> [Given passage]

§

What’s in a Name?

“What’s in a name? That which we call a rose
By any other word would smell as sweet.”

–From Romeo and Juliet by Shakespeare

I got inspired to quote from Shakespeare, after reading an article which appeared recently on Philippines Today. The article is about a recent mess at the 1st Philippine Festival held in Tokyo last month. Read all about it in the website.

I’m fascinated with Pinoy names. I often wonder what goes on in each parent’s mind as he or she decides on a name to give a baby. Some prefer the oldies but goodies – sticking with the usual baby names that are commonly used, like Paul, Peter, Elizabeth, etc. Some prefer (not often with success) to combine the names of the parents, resulting to usually ridiculous-sounding names. I had a classmate in elementary who was named “Pergelyn” – a combination of “Perla” and “Eugene.” She had an older sister who was named “Pergenette.” One of our teachers absolutely hated her name, and even told her about it in class. A friendly advice to would-be parents: if it sounds ridiculous, do your child a favor and don’t force it!

§

> [Source material]
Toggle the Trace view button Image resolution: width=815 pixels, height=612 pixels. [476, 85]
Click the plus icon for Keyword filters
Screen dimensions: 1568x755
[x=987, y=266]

§

> [Request A] In the piece on Pinoy names, in which city was the 1st Philippine Festival held?
> [Request B] In the piece on Pinoy names, take the part that opens with the words containing "I’m fascinated with" and closes with "don’t force it!", and switch "classmate" to "neighbor".

> [Finished answer A] Tokyo

> [Finished answer B]
I’m fascinated with Pinoy names. I often wonder what goes on in each parent’s mind as he or she decides on a name to give a baby. Some prefer the oldies but goodies – sticking with the usual baby names that are commonly used, like Paul, Peter, Elizabeth, etc. Some prefer (not often with success) to combine the names of the parents, resulting to usually ridiculous-sounding names. I had a neighbor in elementary who was named “Pergelyn” – a combination of “Perla” and “Eugene.” She had an older sister who was named “Pergenette.” One of our teachers absolutely hated her name, and even told her about it in class. A friendly advice to would-be parents: if it sounds ridiculous, do your child a favor and don’t force it!